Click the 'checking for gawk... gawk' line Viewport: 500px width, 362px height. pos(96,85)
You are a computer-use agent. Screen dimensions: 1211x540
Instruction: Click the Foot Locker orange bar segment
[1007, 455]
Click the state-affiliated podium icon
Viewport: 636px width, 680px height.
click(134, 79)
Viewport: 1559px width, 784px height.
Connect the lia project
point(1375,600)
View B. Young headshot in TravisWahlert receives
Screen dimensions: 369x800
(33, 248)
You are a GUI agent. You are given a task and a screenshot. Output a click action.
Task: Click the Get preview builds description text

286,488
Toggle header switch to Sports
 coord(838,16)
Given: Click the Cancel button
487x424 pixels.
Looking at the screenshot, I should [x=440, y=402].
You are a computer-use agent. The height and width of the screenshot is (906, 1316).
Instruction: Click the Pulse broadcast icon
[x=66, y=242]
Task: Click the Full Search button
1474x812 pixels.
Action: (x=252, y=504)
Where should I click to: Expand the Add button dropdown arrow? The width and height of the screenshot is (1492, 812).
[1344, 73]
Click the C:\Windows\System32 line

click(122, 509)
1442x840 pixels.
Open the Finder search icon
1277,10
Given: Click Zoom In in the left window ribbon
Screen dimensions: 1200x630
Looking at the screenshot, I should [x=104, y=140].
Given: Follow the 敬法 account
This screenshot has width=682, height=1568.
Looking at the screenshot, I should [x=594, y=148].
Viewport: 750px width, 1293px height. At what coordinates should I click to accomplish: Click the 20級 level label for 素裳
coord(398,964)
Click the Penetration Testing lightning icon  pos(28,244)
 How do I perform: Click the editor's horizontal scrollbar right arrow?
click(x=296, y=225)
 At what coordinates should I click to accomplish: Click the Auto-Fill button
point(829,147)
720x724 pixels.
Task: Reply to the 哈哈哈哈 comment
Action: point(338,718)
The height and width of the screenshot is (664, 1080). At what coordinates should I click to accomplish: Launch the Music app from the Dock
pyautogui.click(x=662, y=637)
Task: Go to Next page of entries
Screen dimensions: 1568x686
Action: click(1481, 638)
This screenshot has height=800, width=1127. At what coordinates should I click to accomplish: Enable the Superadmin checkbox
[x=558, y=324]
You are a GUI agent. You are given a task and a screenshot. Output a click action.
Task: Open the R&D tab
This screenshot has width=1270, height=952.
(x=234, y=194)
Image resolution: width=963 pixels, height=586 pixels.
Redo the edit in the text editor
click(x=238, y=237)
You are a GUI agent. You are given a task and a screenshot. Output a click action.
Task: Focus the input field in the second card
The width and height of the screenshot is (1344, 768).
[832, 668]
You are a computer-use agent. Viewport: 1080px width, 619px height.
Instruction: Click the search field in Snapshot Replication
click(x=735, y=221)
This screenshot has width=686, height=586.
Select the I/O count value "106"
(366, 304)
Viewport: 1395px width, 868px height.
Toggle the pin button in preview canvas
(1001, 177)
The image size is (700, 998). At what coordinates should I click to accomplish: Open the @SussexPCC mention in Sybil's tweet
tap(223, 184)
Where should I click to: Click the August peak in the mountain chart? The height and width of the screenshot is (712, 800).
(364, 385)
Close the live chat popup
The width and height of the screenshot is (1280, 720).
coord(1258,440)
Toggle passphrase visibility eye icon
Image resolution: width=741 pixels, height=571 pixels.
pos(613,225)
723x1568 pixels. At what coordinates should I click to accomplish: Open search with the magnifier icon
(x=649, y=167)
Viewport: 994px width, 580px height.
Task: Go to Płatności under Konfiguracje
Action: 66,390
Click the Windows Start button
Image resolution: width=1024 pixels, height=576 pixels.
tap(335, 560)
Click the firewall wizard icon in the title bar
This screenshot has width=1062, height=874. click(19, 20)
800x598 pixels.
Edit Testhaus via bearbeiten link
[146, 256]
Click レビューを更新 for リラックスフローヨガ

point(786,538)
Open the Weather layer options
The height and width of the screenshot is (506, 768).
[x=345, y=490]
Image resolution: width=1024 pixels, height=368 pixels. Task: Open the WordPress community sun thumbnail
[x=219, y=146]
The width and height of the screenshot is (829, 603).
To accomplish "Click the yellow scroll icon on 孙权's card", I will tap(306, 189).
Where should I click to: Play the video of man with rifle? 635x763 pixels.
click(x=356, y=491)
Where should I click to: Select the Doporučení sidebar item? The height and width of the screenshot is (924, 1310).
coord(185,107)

**WHAT YOU WILL DO:** Copy out the entries from the line with "The image size" up to and including the line with "tap(335, 560)", without changing anything.

**THE RESPONSE:**
The image size is (700, 998). At what coordinates should I click to accomplish: Open the @SussexPCC mention in Sybil's tweet
tap(223, 184)
Where should I click to: Click the August peak in the mountain chart? The height and width of the screenshot is (712, 800).
(364, 385)
Close the live chat popup
The width and height of the screenshot is (1280, 720).
coord(1258,440)
Toggle passphrase visibility eye icon
Image resolution: width=741 pixels, height=571 pixels.
pos(613,225)
723x1568 pixels. At what coordinates should I click to accomplish: Open search with the magnifier icon
(x=649, y=167)
Viewport: 994px width, 580px height.
Task: Go to Płatności under Konfiguracje
Action: 66,390
Click the Windows Start button
Image resolution: width=1024 pixels, height=576 pixels.
tap(335, 560)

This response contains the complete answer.